Last night’s meatloaf was largely free of unusual ingredients, and followed the recent tradition of making them in pie form, rather than as a loaf.
- 2 lbs of mechanically-separated turkey
- leftover rice
- a mixture of peas and mixed vegetables, which I suppose leaves you with mixed vegetables, but mixed vegetables with a different ratio of vegetables than what one supposes when one says “mixed vegetables”
- a handful of raisins
- some garlic bread seasoning
This was all mushed together and ladeled into two glass pie plates. It is here where the differentiation began:
- Pie A: topped with leftover pizza sauce which had been gotten with an order of calzones, and some Queso Blanco Velveeta (because they were selling big bricks of it at the 99 Cents Only store)
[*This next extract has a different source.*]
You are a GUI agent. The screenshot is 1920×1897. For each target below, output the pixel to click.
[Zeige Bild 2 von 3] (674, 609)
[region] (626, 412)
- Pie B: I made some mashed potatoes from a mix – bought Betty Crocker Homstyle Creamy Butter, which says on the front “Made with 100% real mashed potatoes With butter”. Then when I went to make them, discovered that one of the ingredients it’s your job to add to the mix is… butter. I guess I should feel lucky that I didn’t have to add potatoes. Anyway, layered the mashed potatoes on the pie before baking.
Both were thrown into a 400 degree oven for until-they-were-quite-baked, 25 or 30 minutes or so. Also threw into the oven some frozen green beans and some frozen King’s Hawaiian rolls.
Quite, quite good, with everyone asking for seconds. A general preference for pie B, which we were referring to as shepherd’s pie, and to the best of my knowledge not illegitimately. The baked mash potatoes worked out quite well. Certainly my favorite, and even the person who said she didn’t like B then requested B for today’s lunch. Was surprised that the chunks of Velveeta didn’t spread out and integrate itself better into pie A; the lumps of Velveeta stayed in tight little puddles that came easily separated from the meat… but still good eating.